Brasil deve ficar com maior fatia da cota de exportação de carne bovina no acordo Mercosul–União Europeia
País terá 42,5% do volume destinado ao bloco, segundo entendimento firmado entre entidades do setor
O Brasil deverá concentrar a maior parte da cota de exportação de carne bovina prevista no acordo comercial entre o Mercosul e a União Europeia.

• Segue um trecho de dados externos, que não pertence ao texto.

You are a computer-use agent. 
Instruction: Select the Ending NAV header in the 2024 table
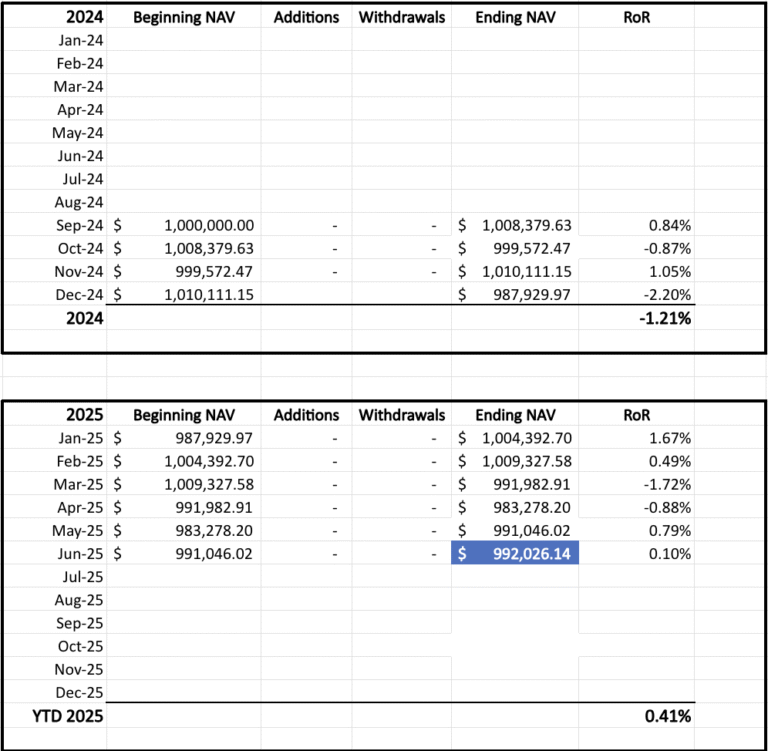click(515, 17)
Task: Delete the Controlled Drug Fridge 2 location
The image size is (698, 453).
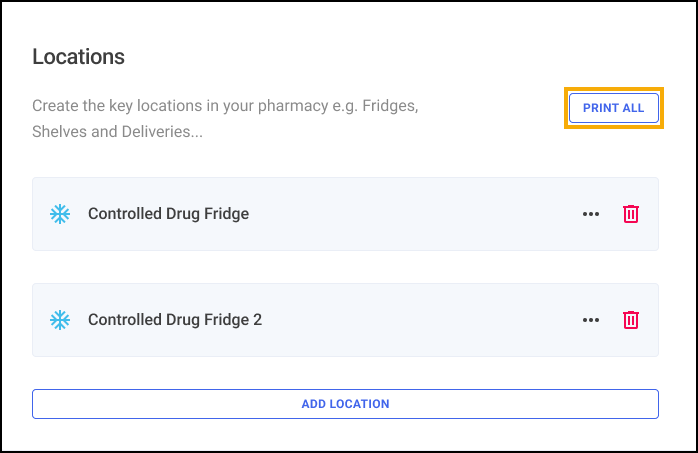Action: click(631, 320)
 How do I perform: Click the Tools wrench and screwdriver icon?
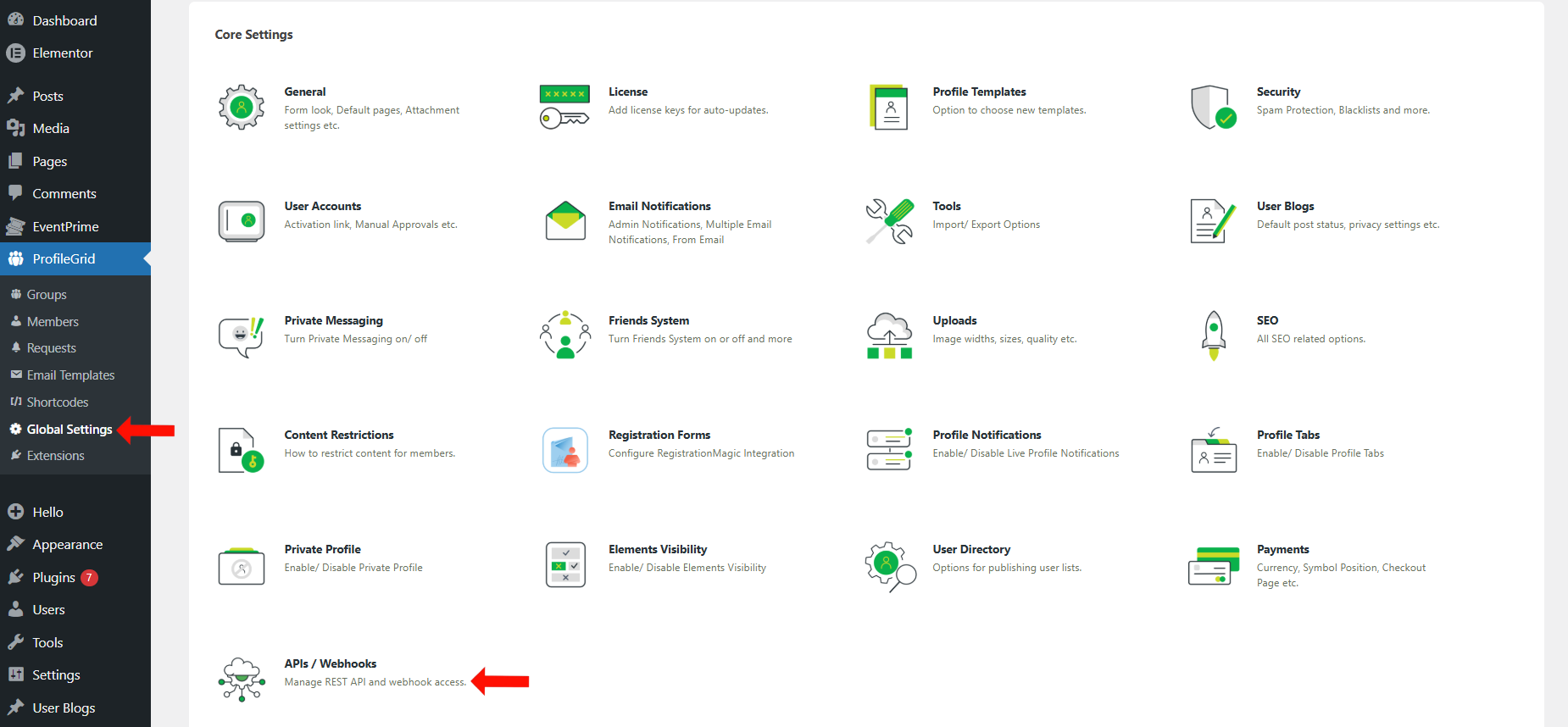889,221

De acordo com um entendimento firmado entre entidades do setor agropecuário e da indústria de carne dos países do bloco, o Brasil ficará com 42,5% da cota, seguido por:
- Argentina – 29,5%
- Uruguai – 21%
- Paraguai – 7%
A divisão foi estabelecida em 2004, antes mesmo da conclusão das negociações comerciais entre os dois blocos.
Entidades envolvidas no acordo
O entendimento foi firmado por associações representativas da cadeia da carne e do setor agropecuário dos países do Mercosul. Entre os signatários estão:
- Associação Brasileira das Indústrias Exportadoras de Carnes (ABIEC)
- Confederação da Agricultura e Pecuária do Brasil (CNA)
- Sociedade Rural Brasileira (SRB)
- Consorcio de Exportadores de Carnes Argentinas (ABC)
- Sociedad Rural Argentina (SRA)
- Confederaciones Rurales Argentinas (CRA)
- Asociación Rural del Paraguay (ARP)
- Cámara Paraguaya de Carne (CPC)
- Asociación Rural del Uruguay (ARU)
- Asociación de la Industria Frigorífica del Uruguay (ADIFU)
- Cámara de la Industria Frigorífica del Uruguay (CIF)
- Federación Rural (FR)
Segundo o acordo, a distribuição da cota europeia deve seguir o peso relativo das exportações de carne bovina de cada país do Mercosul no mercado internacional.
Volume da cota e tarifas
O acordo comercial entre Mercosul e União Europeia prevê uma cota anual de 99 mil toneladas de carne bovina com tarifa reduzida para os países sul-americanos.
A divisão do volume é a seguinte:
- 55 mil toneladas de carne bovina fresca ou refrigerada
- 44 mil toneladas de carne congelada
A tarifa de importação dentro da cota será de 7,5%, valor inferior ao aplicado atualmente pela União Europeia para importações fora desse limite.
A implementação será gradual ao longo de seis anos, até atingir o volume total previsto.
Exportações brasileiras para a Europa
Dados do Ministério do Desenvolvimento, Indústria, Comércio e Serviços indicam que as exportações brasileiras de carne bovina fresca, refrigerada ou congelada para a União Europeia costumam variar entre 3 mil e 7 mil toneladas por mês, com picos recentes acima desse patamar.
Em termos de valor, os embarques têm oscilado entre US$ 20 milhões e US$ 50 milhões mensais, com altas recentes impulsionadas pela valorização internacional da proteína bovina.